> [WHAT YOU NEED TO DO] Copy each entry below unchanged; the images do not go in the copy.

(Collected data entries)
* * * *

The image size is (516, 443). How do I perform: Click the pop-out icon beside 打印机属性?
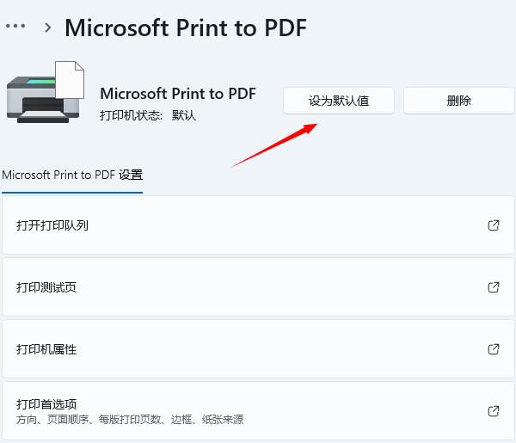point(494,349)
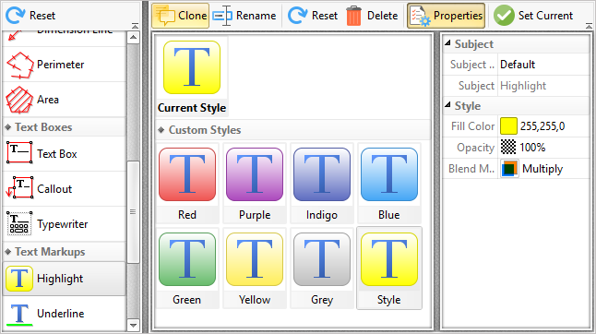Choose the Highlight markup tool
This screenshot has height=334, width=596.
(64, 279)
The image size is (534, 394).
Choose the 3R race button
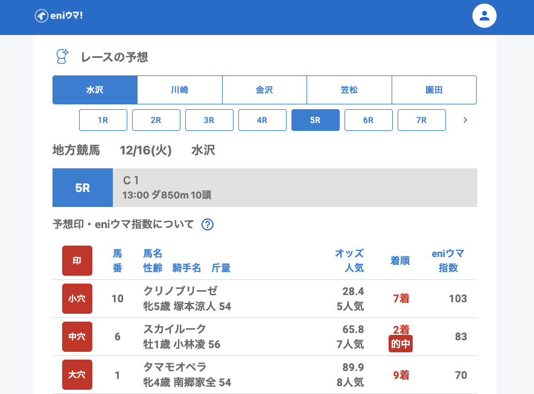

* * * *

> [RESULT FOR THIS EXERCISE]
The image size is (516, 443). How do I perform: Click the pop-out icon beside 打印机属性?
point(494,349)
Choose the Highlight markup tool
This screenshot has height=334, width=596.
(64, 279)
The image size is (534, 394).
Choose the 3R race button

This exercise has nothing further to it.